There has been recent press coverage on "Passkey Redaction Attacks" by Joe Stewart. It's an informative piece about how Attackers in the Middle (AitM) can manipulate the "login" screen to remove the option of using a Passkey. 

If the website offers a "backup" method of authentication, such as a secondary username and password, the user must use it.  The attacker can capture the username and password, but not the Passkey. The attack is simple: force the victim to take the least secure route and compromise their account that way.

At Key9, we have acknowledged that outdated authentication protocols pose a risk to passkeys.  

Imagine a scenario where a highly secure bank vault is protected by an off-the-shelf Walmart bike lock as a backup. The attacker will focus on attacking the Walmart bike lock instead of the expensive, highly secure locking mechanism.  It may be a "convenient backup" for the user, but it is a vulnerability to the entire system.

Joe Stewart’s work is an excellent example of how such attacks might unfold. However, the attacker needs to be "in the middle" of the session, making it challenging to execute against TLS sessions at scale.

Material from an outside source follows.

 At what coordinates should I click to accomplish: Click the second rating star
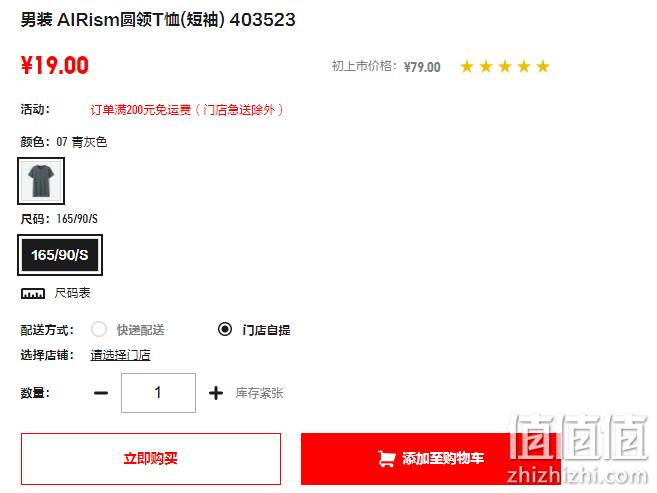486,66
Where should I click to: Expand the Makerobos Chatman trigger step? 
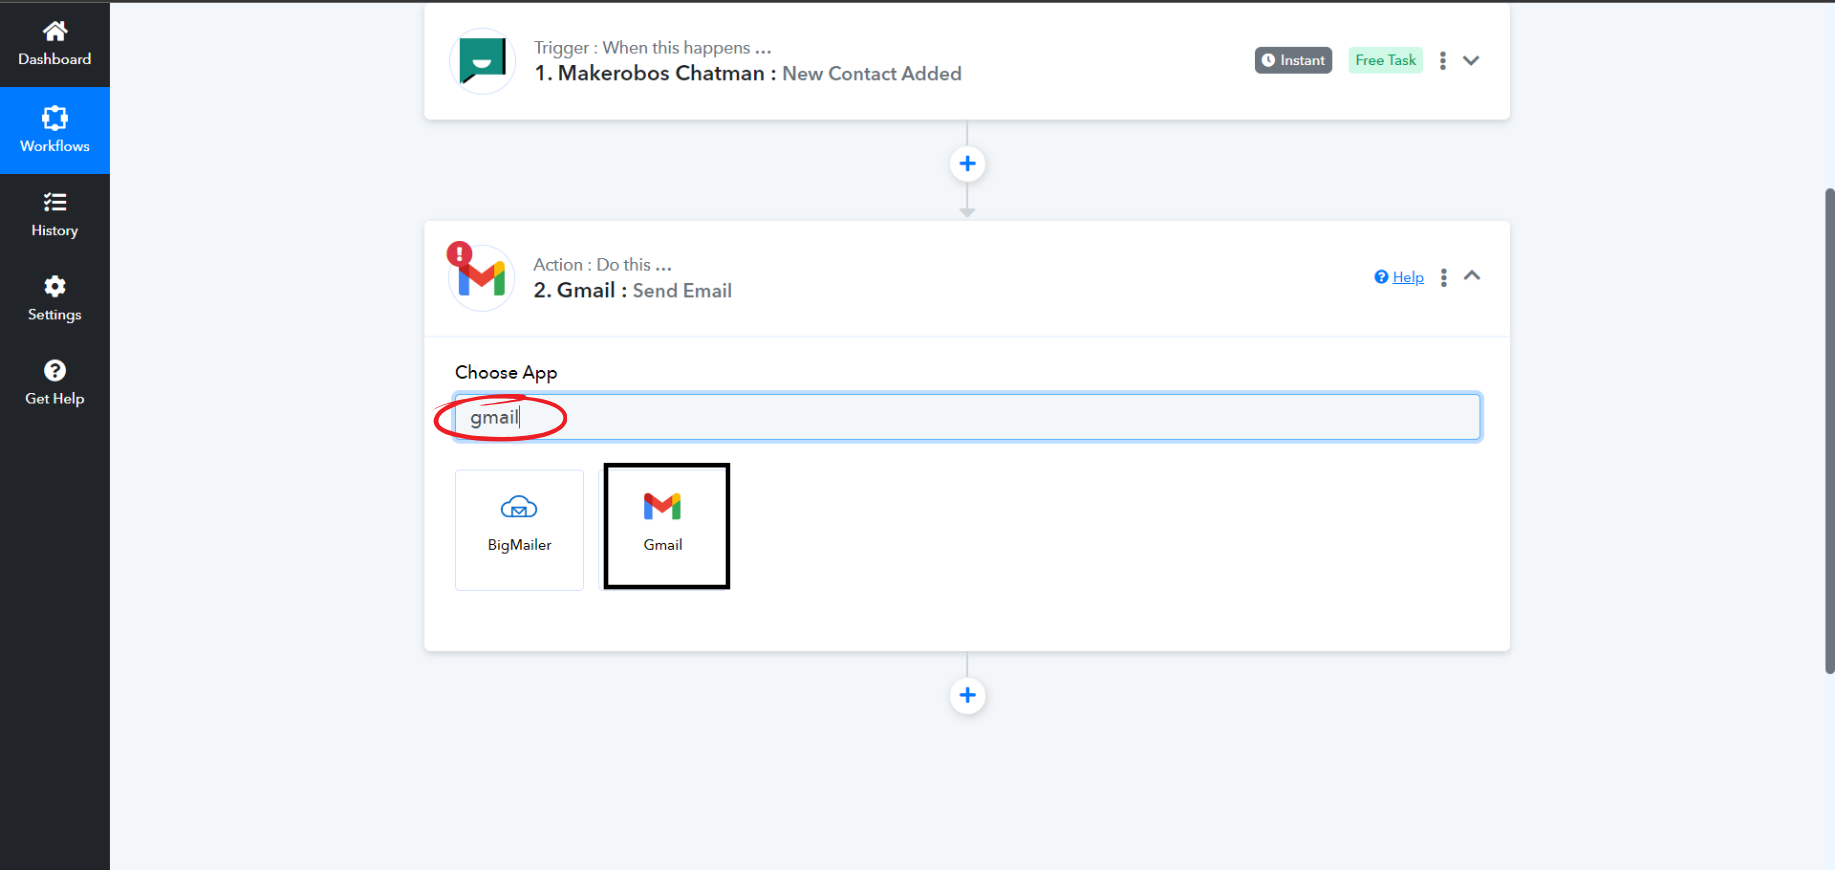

We have envisioned a more direct approach that aligns with a traditional phishing campaign.

In this method, the attacker would register a domain name that is similar to the target domain. This can be achieved through standard domain squatting, omission, or replacement techniques. For instance, the attacker might create a domain name like "examples.com" to imitate "example.com." This slight alteration makes the domain appear legitimate at a casual glance.

Attackers have been using this technique for years.

The attacker's domain directs users to a fraudulent "login" page that is an exact replica of the target's actual login page. The main distinction is that when the user tries to use their Passkey, the attacker's website shows a bogus "error message" claiming that Passkeys are not available and that the user should instead use the less secure traditional username and password.

By compelling the user to take a less secure path with usernames and passwords, attackers can employ their typical phishing tactics.

The reason we avoid using legacy authentication protocols, such as usernames and passwords, is precisely because of these types of attacks. Key9 does not depend on weaker forms of authentication; instead, we solely rely on public key cryptography (Passkeys).

This makes our platform immune to these kinds of attacks.

It will take time and trust building, but continued reliance on passwords will become increasingly vulnerable. Passkeys and public key cryptography can only work if we abandon legacy weak authentication protocols.